September 17, 2009

Small white cross in Mojave National preserve is at center of major legal dispute









By James Rufus Koren
Redlands Daily Facts








Easter morning service at the Mojave Cross in 2003. (Eric Reed Photographer)



A small memorial in a remote part of San Bernardino County is at the center of a nearly decade-long legal battle that will culminate next month when the Supreme Court will hear arguments for and against removing a white cross from federal land in the Mojave National preserve.

In advance of the Supreme Court taking up the case, a group of six soldiers drove from Fort Polk, La., to the memorial, gathering signatures on a support petition along the way. They arrived at the memorial Thursday, where they were met by more than 100 supporters.

The memorial is a white cross, about 8 feet tall, along Cima Road in the Mojave National Preserve, closer to the Nevada border than to Barstow. For the past few years, the cross has been covered with a wooden box.

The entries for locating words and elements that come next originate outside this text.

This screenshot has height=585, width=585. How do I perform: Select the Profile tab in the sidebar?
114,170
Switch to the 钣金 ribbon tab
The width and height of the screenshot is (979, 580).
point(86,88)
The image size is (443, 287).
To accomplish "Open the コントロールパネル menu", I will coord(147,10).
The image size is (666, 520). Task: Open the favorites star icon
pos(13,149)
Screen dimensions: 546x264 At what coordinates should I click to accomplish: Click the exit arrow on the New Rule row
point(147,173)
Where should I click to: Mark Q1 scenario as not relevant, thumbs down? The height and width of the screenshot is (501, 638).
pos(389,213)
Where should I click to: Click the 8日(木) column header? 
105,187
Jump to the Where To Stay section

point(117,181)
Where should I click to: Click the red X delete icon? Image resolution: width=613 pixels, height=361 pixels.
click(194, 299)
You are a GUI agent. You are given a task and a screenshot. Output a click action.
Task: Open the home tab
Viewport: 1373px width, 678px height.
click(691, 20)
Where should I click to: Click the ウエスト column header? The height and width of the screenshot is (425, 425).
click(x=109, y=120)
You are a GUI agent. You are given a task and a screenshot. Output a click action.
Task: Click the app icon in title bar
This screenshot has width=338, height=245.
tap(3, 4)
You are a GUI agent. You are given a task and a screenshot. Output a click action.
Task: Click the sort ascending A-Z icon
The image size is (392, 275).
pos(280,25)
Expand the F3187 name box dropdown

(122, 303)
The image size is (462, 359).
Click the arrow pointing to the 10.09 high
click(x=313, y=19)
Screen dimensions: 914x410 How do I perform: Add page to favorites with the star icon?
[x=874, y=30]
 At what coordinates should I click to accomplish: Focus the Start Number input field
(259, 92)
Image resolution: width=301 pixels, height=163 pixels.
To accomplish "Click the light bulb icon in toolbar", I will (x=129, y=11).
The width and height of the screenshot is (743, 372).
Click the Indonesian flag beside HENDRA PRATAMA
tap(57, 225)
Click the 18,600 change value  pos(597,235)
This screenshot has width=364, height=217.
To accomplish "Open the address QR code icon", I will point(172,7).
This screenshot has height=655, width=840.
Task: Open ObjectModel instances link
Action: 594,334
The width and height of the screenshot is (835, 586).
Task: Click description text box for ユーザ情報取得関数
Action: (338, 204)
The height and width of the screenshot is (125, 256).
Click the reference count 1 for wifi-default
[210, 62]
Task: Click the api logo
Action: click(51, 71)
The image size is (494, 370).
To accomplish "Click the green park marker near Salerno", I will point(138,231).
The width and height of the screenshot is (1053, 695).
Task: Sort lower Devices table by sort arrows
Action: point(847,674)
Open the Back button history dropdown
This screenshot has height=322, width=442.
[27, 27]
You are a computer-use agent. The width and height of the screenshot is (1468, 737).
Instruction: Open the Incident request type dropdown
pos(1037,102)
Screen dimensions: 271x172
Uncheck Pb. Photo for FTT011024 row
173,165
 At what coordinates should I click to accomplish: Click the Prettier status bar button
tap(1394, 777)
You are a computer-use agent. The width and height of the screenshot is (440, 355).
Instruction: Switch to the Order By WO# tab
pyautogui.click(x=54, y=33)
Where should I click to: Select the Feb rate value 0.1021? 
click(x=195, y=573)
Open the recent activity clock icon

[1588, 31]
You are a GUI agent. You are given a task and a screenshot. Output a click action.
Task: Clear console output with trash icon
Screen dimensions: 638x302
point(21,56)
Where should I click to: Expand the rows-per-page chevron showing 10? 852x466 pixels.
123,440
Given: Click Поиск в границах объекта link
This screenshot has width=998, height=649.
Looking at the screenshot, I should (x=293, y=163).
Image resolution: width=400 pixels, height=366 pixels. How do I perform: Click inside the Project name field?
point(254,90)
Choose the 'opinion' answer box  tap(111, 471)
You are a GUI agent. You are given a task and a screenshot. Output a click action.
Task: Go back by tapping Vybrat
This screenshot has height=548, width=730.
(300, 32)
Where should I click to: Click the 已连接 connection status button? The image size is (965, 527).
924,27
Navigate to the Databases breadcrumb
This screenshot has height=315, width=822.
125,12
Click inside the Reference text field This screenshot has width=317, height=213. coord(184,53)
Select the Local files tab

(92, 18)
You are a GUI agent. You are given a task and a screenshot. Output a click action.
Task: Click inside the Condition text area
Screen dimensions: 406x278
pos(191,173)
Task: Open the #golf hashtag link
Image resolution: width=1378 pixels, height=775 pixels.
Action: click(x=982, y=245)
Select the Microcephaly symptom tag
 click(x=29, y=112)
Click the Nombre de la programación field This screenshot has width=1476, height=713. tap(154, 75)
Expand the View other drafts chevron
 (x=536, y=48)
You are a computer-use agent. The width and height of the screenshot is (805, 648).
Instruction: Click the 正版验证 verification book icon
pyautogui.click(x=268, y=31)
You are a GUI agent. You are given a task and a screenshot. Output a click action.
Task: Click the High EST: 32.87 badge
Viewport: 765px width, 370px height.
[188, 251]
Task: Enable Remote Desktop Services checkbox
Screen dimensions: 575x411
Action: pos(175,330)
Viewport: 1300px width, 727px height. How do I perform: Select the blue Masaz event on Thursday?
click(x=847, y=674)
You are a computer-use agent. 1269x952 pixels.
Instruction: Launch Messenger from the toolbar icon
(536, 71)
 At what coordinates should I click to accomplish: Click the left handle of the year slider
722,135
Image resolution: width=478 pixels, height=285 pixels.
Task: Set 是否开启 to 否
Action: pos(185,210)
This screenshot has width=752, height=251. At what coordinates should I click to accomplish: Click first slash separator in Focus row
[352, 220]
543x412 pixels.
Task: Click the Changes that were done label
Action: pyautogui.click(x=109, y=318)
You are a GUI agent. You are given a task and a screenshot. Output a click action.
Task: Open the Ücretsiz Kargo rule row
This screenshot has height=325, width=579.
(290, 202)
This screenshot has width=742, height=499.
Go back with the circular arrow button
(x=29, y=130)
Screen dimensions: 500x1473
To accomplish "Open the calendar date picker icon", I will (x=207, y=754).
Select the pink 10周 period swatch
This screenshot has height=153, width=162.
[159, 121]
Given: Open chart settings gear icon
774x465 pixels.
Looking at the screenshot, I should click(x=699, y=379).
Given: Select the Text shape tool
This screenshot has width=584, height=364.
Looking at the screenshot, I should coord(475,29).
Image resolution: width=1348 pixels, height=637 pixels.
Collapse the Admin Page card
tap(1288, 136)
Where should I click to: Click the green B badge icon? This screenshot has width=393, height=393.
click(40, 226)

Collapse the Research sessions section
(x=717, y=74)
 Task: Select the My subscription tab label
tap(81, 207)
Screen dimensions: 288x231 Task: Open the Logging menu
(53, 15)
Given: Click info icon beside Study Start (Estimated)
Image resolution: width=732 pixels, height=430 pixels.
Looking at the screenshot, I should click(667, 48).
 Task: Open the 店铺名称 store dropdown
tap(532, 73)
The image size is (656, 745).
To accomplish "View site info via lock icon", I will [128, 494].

The Liberty Legal Institute, a Texas-based group that represents several veterans groups and supports keeping the cross in place, describes it as a veterans memorial "in the shape of a cross."

In a legal brief submitted to the Supreme Court, Liberty Legal says it will argue "the Mojave Desert Veterans Memorial does not violate the Establishment Clause, and never did."

The brief notes that many public military memorials and cemeteries are home to crosses or religious imagery and that a ruling against the Mojave monument could endanger other monuments.

The American Civil Liberties Union of Southern California, which has been fighting to have the cross removed for nearly 10 years, says this is a clear-cut case of the federal government endorsing a religious display.
The Southern California ACLU announced in October 2000 that the National Park Service planned to take the cross down "within the next few months."

The cross was never removed because Congress voted to prevent federal funding to be used for removing it. That decision drew a lawsuit from the ACLU.

In 2002, a federal district court ruled in the ACLU's favor, saying the cross being displayed on public lands violated the constitutionally mandated separation of church and state. Two years later, the Ninth Circuit Court of Appeals agreed with that ruling.

In 2002, a clause in the Department of Defense budget called for transferring the land beneath the cross to a local chapter of the Veterans of Foreign Wars. But the district court again sided with the ACLU.

"It is evident to the court that the government has engaged in herculean efforts to preserve the Latin cross on federal land and that the proposed transfer of the subject property can only be viewed as an attempt to keep the Latin cross atop Sunrise Rock without actually curing the continuing Establishment Clause violation by Defendants," Judge Robert Timlin wrote in the court's ruling.

The Ninth Circuit agreed once again.

The Supreme Court will take up the case in October.